A past study showed that declines in rape and sexual assault are linked to funding provided by the Violence Against Women Act. But despite the reauthorization of the law and clear progress in the fight against sexual violence, we are still a long way from where we need to be.
When people think of sexual assault, they commonly think of a violent stranger coming out of nowhere and dragging a woman to a secluded place. But the bureau’s numbers show that only 1 in 5 assaults between 2005 and 2010 involved strangers, and merely 1 in 10 involved a weapon.
The scary reality is that more than three-quarters of sexual assaults were committed by people known to the victims—in many cases, someone the victim should be able to trust. One-third were committed by intimate partners, and nearly 40 percent by well-known or casual acquaintances. Six percent were committed by relatives.
And while rates of sexual assault and rape might be declining, those who are victimized rarely get the help they need.
Just over a third of victims who were injured during the assault received any type of treatment between 2005 and 2010, according to the bureau. Only 23 percent received help or advice from a victim service agency.
These services are imperative for victims. Sexual assault can devastate a victim’s mental health, can lead to substance addiction, and can inhibit a victim’s ability to function in daily life and form healthy personal relationships.
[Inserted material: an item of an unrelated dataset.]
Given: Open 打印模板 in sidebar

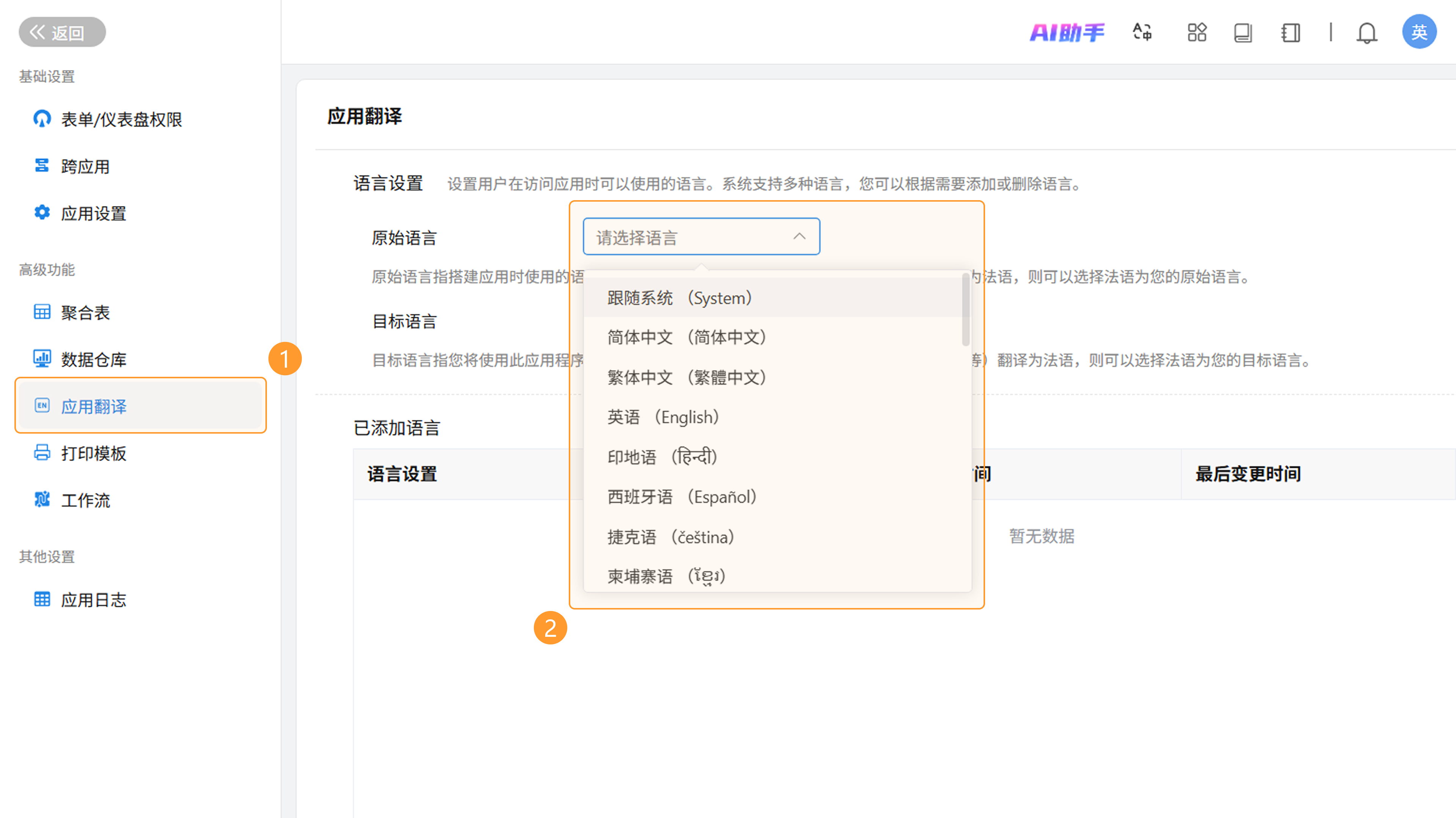Looking at the screenshot, I should coord(93,453).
Making matters worse, victims rarely see the people who hurt them brought to justice. Only one-third of sexual assault victims in 2010 reported it to police, according to the data. In fact, research evidence shows that when women do report sexual assaults to the police, the cases typically go nowhere. We have to ask ourselves what motivation women have to report their sexual assaults and expose themselves to extreme stress and possible mistreatment during a criminal justice investigation.
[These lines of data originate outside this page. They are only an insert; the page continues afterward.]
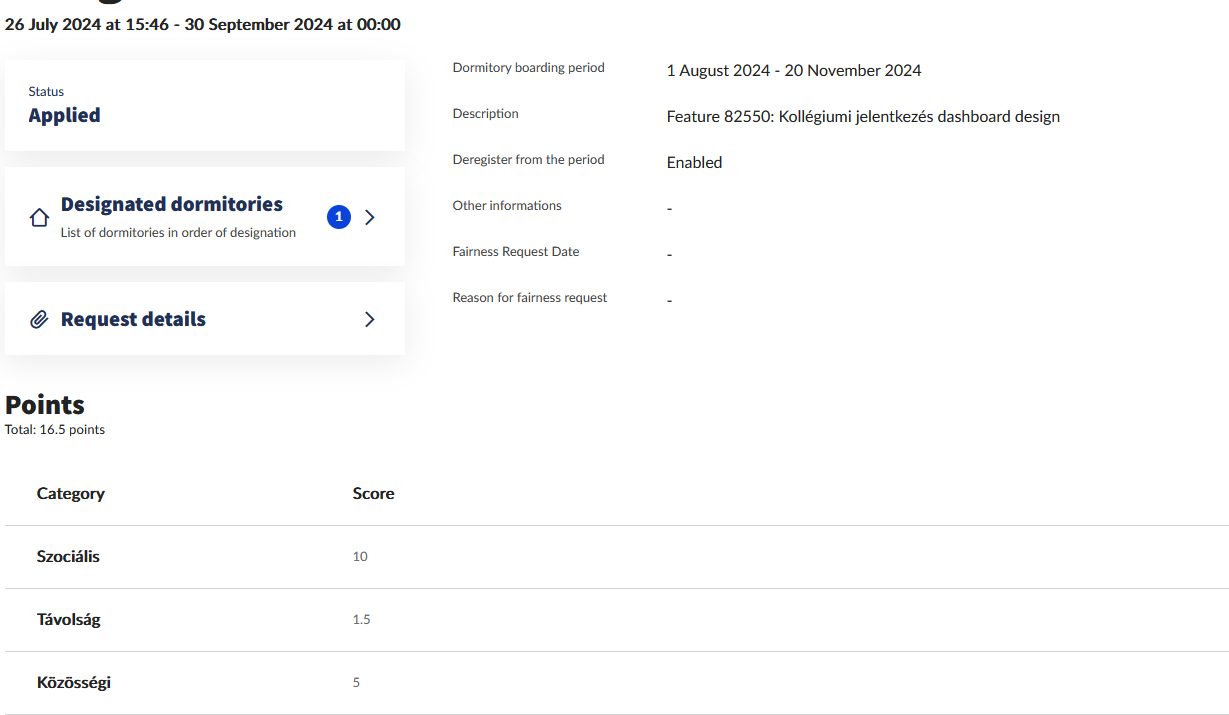Expand Designated dormitories with its chevron arrow
The image size is (1229, 715).
point(370,217)
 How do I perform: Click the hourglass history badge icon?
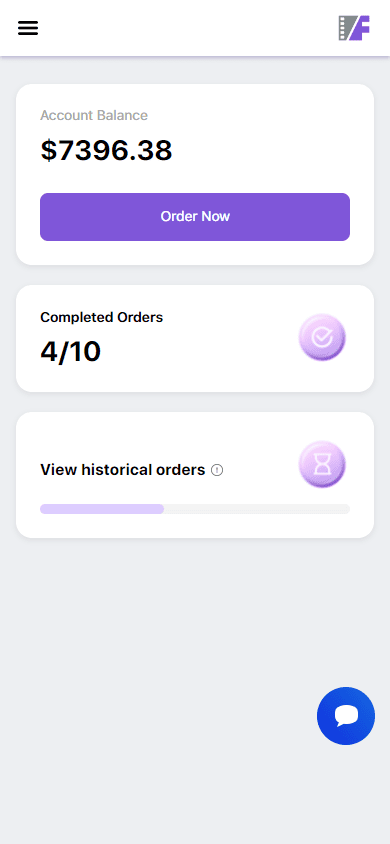pyautogui.click(x=322, y=465)
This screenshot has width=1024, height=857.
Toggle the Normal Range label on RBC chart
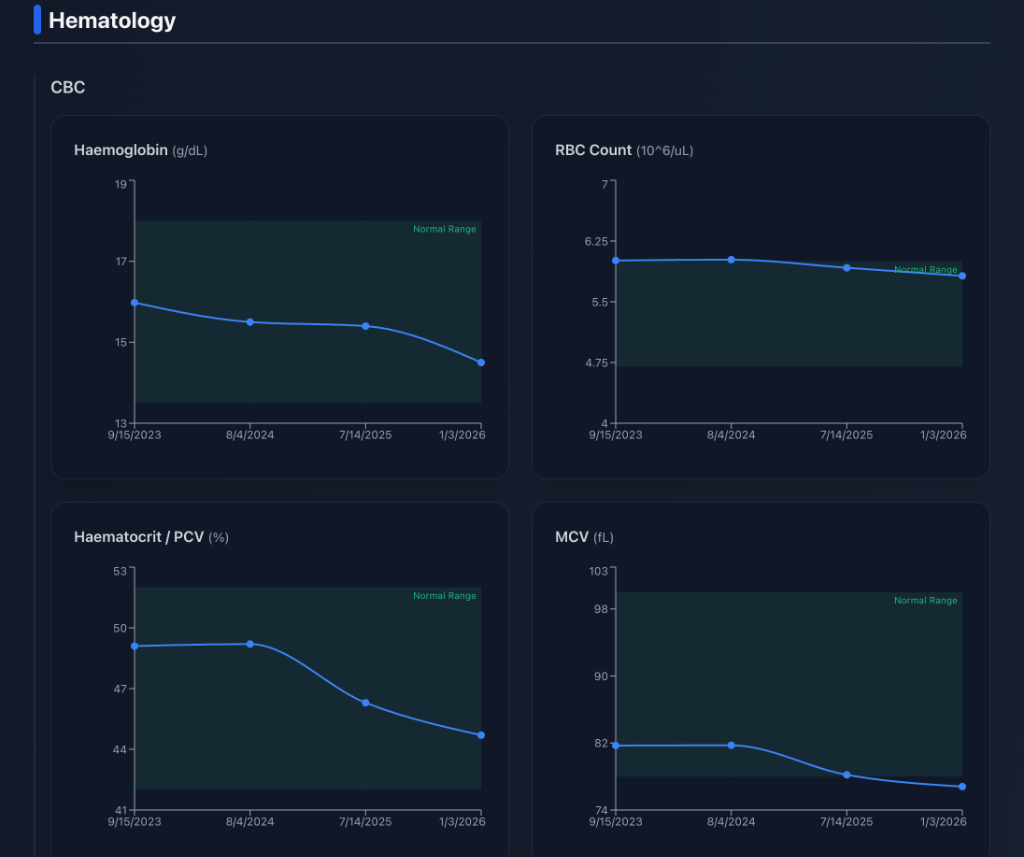tap(925, 269)
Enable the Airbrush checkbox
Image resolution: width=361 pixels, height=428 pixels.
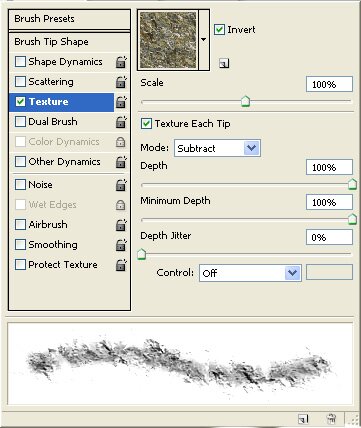(x=20, y=225)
When the Violence Against Women Act was first enacted in 1994, it enjoyed broad bipartisan support. It was also popular when it was reauthorized in 2000 and 2005. But this time around, Congress did not reauthorize the law until two years after the 2005 version expired, and it took some savvy political maneuvering to get it done.
The political wrangling aside, the latest version of the law takes some positive steps. It puts greater emphasis on prosecuting and convicting sexual assault offenders. It also increases protections for lesbian, gay, bisexual, transgendered, and Native American victims.
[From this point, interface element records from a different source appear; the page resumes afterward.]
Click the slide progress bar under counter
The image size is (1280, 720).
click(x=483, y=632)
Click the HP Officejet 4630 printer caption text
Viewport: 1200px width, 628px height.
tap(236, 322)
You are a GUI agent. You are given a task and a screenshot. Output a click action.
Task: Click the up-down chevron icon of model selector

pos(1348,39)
However, the new version also reduces funding that’s crucial for fighting sexual assault, domestic violence, and stalking by 17 percent.
Looking at the big picture, when only 1 in 3 victims of rape and sexual assault report their assault to law enforcement, we have a long way to go. And when less than 1 in 4 victims get the help, advocacy, and services they need and deserve to restore wholeness in their lives, there’s more work to be done.
If we really want to create a society that truly protects women from sexual crimes, all our policymakers need to be pulling in the same direction.